26 de março de 2017

MicroEnsaioPoético: Platão



MicroEnsaioPoético: Platão

Tudo que se apruma em declive, pondo-se à deriva de ponderados leitos, cai. Imerge na bravura escura de uma queda; vai ao encontro do profundo estranhamento epitelial, quando a carnadura do toque reveste o espaço ambíguo do que existe e é corpo.
Tudo que enverga uma sapiência, que habita a morada fronteiriça entre o vivido e o postulado; isso que não tem sangue, mas pulsa na história não linear do gesto, tem profundidade e é corpo.
Corpo não é carne, apenas. Não apodrece, não deixa resto por onde passa. Mas é rastro quando sempre recomeça porque é princípio infindo em morte eterna. Corpo, quem sabe, é uma integração. Uma unidade dual – não opositiva, e sim ambígua –, poliunívoca na querência do que antecede o afeto, porque é antes e depois do afago. Contudo, é no durante que reverdece, que abre fundos à profecia de asas em voo.
Deita. Seu peso é sua existência. Atravessa margens, e atravessar quer dizer rasgar, trazer consigo, no rasgo, a experiência do que lhe tangeu, iridesceu e compôs passagem.

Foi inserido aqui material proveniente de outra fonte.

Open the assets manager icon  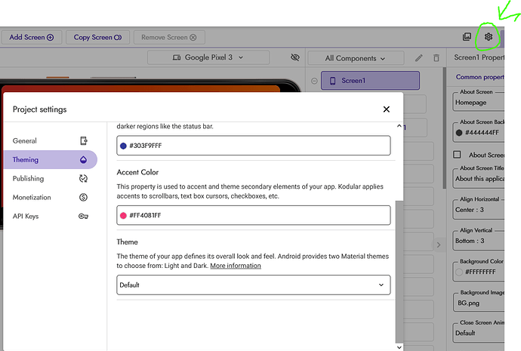[x=467, y=36]
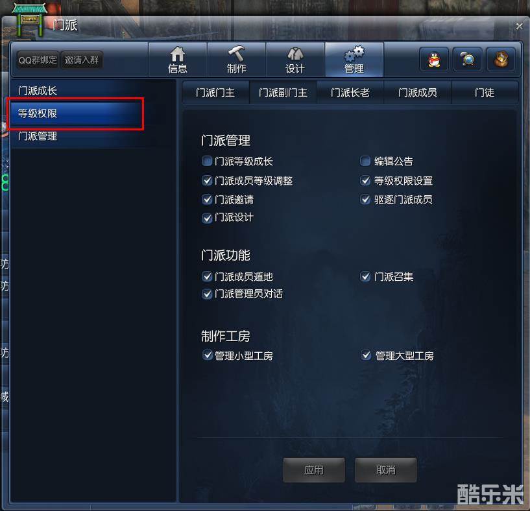Screen dimensions: 530x511
Task: Toggle the 管理大型工房 checkbox
Action: 366,355
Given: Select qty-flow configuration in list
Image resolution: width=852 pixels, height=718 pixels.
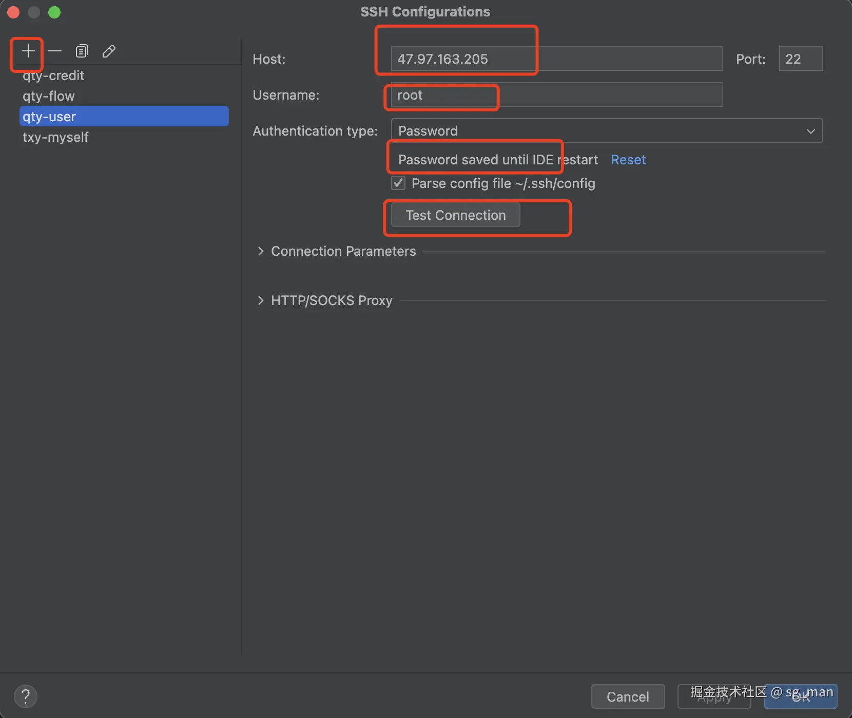Looking at the screenshot, I should pyautogui.click(x=49, y=96).
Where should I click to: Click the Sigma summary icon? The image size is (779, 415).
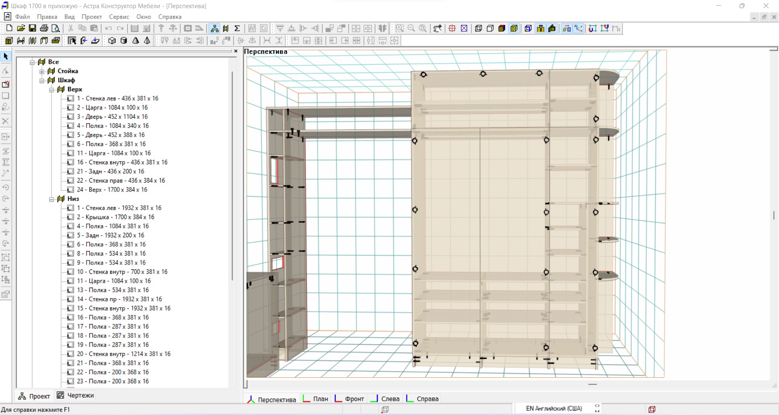click(x=237, y=28)
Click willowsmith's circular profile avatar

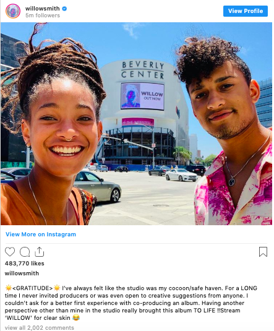[x=13, y=11]
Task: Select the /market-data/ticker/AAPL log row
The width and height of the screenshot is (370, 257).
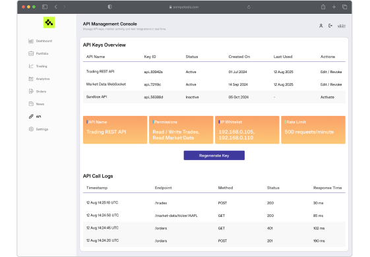Action: (214, 215)
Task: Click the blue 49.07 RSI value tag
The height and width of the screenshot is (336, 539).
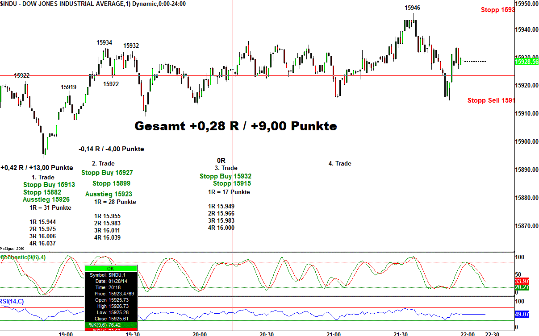Action: pos(522,315)
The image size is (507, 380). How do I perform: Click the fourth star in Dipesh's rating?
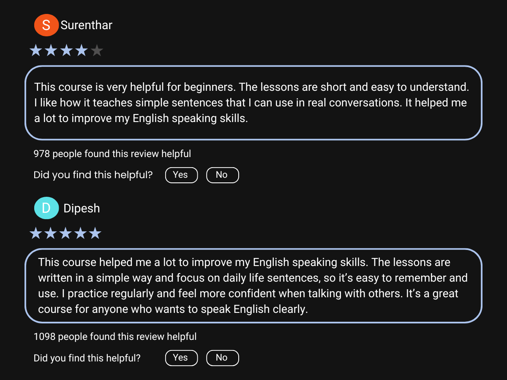coord(81,233)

Atravessar não é só ir de um lado ao outro, mas também trazer no lado a que se chega todo o futuro guardado em seu passado caminhante. O corpo é tempo. Presente constante nas possibilidades do que foi e será. Memória.
Tudo que é da espécie do corpo tem profundidade e é memória. Para além das mnemônicas imagens, memória é isso que abre; que excede e se consagra no circuito poético do verbo, quando poético diz o que se cria, alarga e se exerce, mas sem ponto de partida, tampouco de chegada. Sem um alguém que destrave seu ritmo porque qualquer alguém é, previamente, um ato criativo nascido antes de seu parto.
Um alguém é um lugar. Um imprevisto espaço donde se chega e para onde se vai isso que não tem nome, mas tem profundidade e é corpo.

Fábio Santana Pessanha

Referência da citação (imagem)


PLATÃO. Timeu-Crítias. Tradução do grego, introdução e notas de Rodolfo Lopes. Coimbra: Centro de Estudos Clássicos e Humanísticos, 2011, p. 140.

2 comentários:

Daniele Negreiros disse...

Isso que se estende para além de todos é o corpo uno em uníssono sono.

:)

Fábio Santana Pessanha disse...

Para antes e depois do sono, durante as alamedas dos sonhos, Dani, o corpo é, quem sabe, um rasgo concreto na infinitude abstrata das mãos.